Kalvkött, carne de ternera, de Silvina Chague


El dolor de vivir en el exilio

Emoción y ternura en un elenco bien conducido por la directora Corina Fiorillo

Para algunas culturas, el exilio es casi peor que la muerte; para otras, es una forma de eludir la muerte. Este último exilio, el que se vive por fuerza mayor, es el que han experimentado muchos argentinos que se vieron obligados a radicarse en el extranjero, sin comprender lo que significaba insertarse en otra cultura, otra tradición, costumbres ajenas y un idioma que no posee las mismas significaciones.

Sobre esto habla Kalvkött, carne de ternera , sobre el exilio de una muchacha argentina en Suecia, uno de los países que ofrecía asilo político, de su rebeldía frente a todo lo extraño, su añoranza de los sonidos, los perfumes, los afectos.

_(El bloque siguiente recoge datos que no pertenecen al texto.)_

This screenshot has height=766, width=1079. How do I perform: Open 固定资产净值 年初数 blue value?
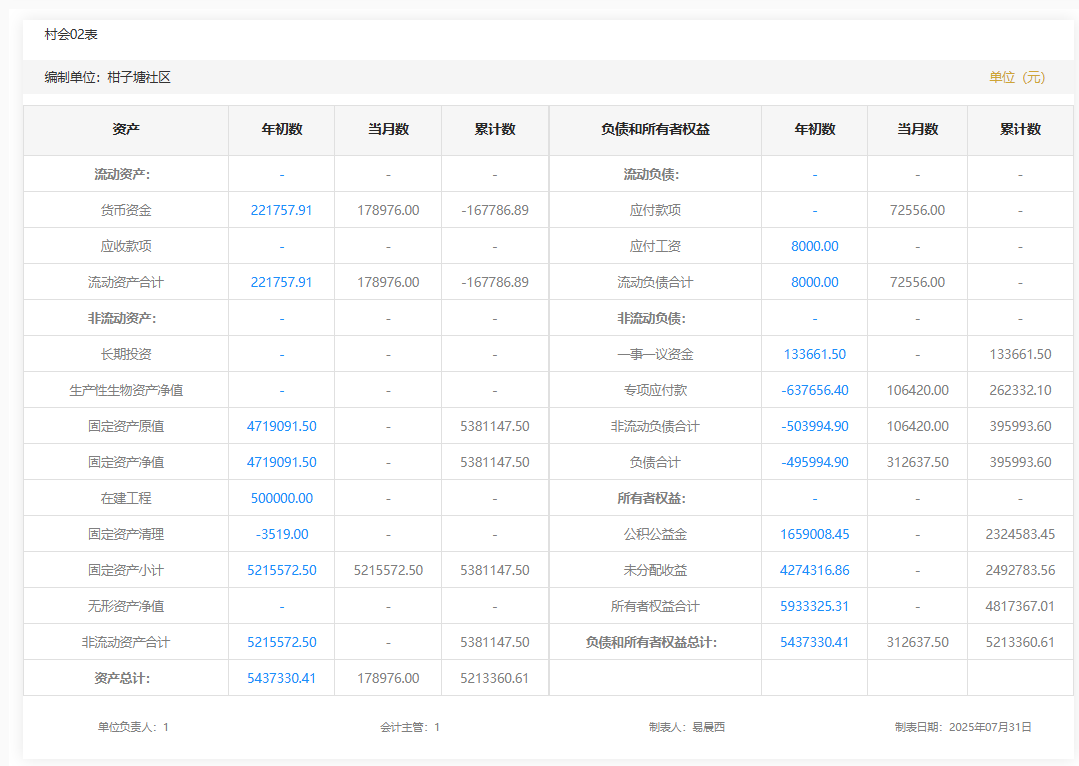281,462
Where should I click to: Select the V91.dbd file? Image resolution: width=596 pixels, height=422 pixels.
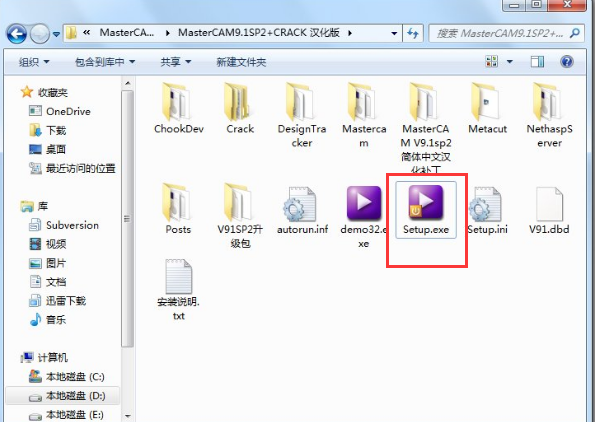549,210
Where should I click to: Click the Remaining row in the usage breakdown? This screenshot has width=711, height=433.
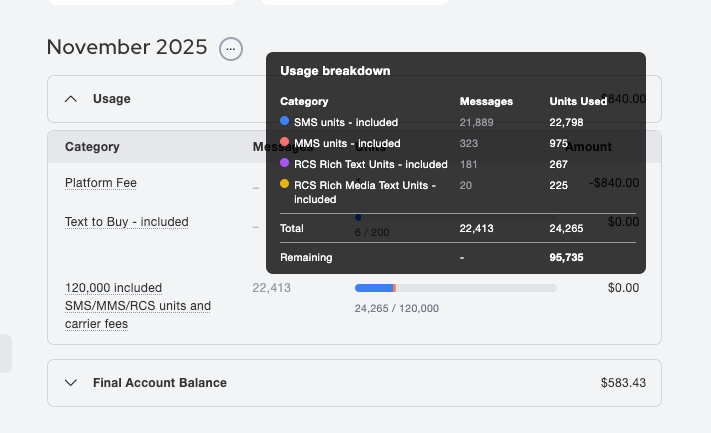click(x=306, y=257)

Desde el comienzo del espectáculo, se expone el origen narrativo del texto, y con esta característica se va desarrollando la historia de la protagonista: su encuentro con un sueco responsable de enseñarle el idioma, la relación a larga distancia con los padres y la dificultad idiomática y cultural para insertarse en otro mundo, otra realidad, muy diferente a los aires, los sabores y los colores sudamericanos.